Telemetria F1
Agosto 1, 2025
McLaren arrasa en Budapest: El Hungaroring será su tumba para los rivales
Zona media en llamas: Aston, Mercedes y Alpine a punto del derrumbe
El Gran Premio de Hungría llega a un Hungaroring implacable y la Fórmula 1 está al rojo vivo. McLaren se presenta como una máquina inalcanzable: Oscar Piastri lidera el campeonato con seis victorias en 13 carreras y va consolidando una ventaja sólida sobre su propio compañero, Lando Norris. Pero Norris no se resigna: la rivalidad interna ruge más fuerte que cualquier otro desafío, y cada curva se convierte en un ring de provocaciones tensas. Red Bull, tras una temporada titubeante, lanza un paquete radical de mejoras en Budapest para tratar de regresar al podio… con Verstappen afilando su instinto tras un sprint conseguido justo antes del parón.
Ferrari y Mercedes llegan al circuito como guerreros heridos. Charles Leclerc ha sido consistente, sumando podios, aunque todavía lejos del ritmo McLaren. Lewis Hamilton, en su salto a la Scuderia, no ha logrado pisar el podio y despierta dudas: es una leyenda en reconstrucción, ahora ejerciendo más liderazgo interno que velocidad pura. Mercedes, por su parte, confía en el talento de su joven prodigio Andrea Kimi Antonelli para regenerarse. El italiano de 18 años ya ha sido una revelación en debut, pero le falta experiencia bajo fuego real. Ambos equipos necesitan explotar sus actualizaciones—Ferrari con un piso revisado, Mercedes con ajustes aerodinámicos—o arriesgan quedarse enterrados.
La zona media se convierte en una arena de supervivencia sin margen de error. Aston Martin vive su propio drama: Fernando Alonso sufre de molestias en la espalda y podría perderse gran parte del fin de semana; Felipe Drugovich entra al volante con ganas, pero sin milagros a la mano.

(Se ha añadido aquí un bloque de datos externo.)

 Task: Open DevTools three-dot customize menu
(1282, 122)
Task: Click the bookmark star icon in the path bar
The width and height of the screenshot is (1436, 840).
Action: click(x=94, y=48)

Alpine mantiene la presión sobre su asiento con el novato Franco Colapinto, que aún no ha sumado puntos y necesita rendir para mantener su lugar. Mientras, Williams y Haas pelean tristeza tras tristeza: ambos equipos sobreviven en la cuerda floja sin mostrar signos de subvertir el status quo.
Expectativas: McLaren busca cerrar la primera mitad del año con otro golpe demoledor, afianzando su bicampeonato al frente. Piastri tiene la fórmula perfecta para el Hungaroring: ritmo consistente, músculo en curvas medias y estrategia quirúrgica. Norris, su némesis interno, quiere quebrar el dominio con una victoria propia. Red Bull espera que su nuevo paquete rescate a Verstappen y le permita luchar de nuevo al frente. Ferrari y Mercedes necesitan que sus mejoras marquen diferencia inmediata, o el panorama para ellos seguirá siendo un pozo sin salida. En Hungría, sólo los audaces sobreviven; el resto quedará enterrado en el polvo del mediocridad.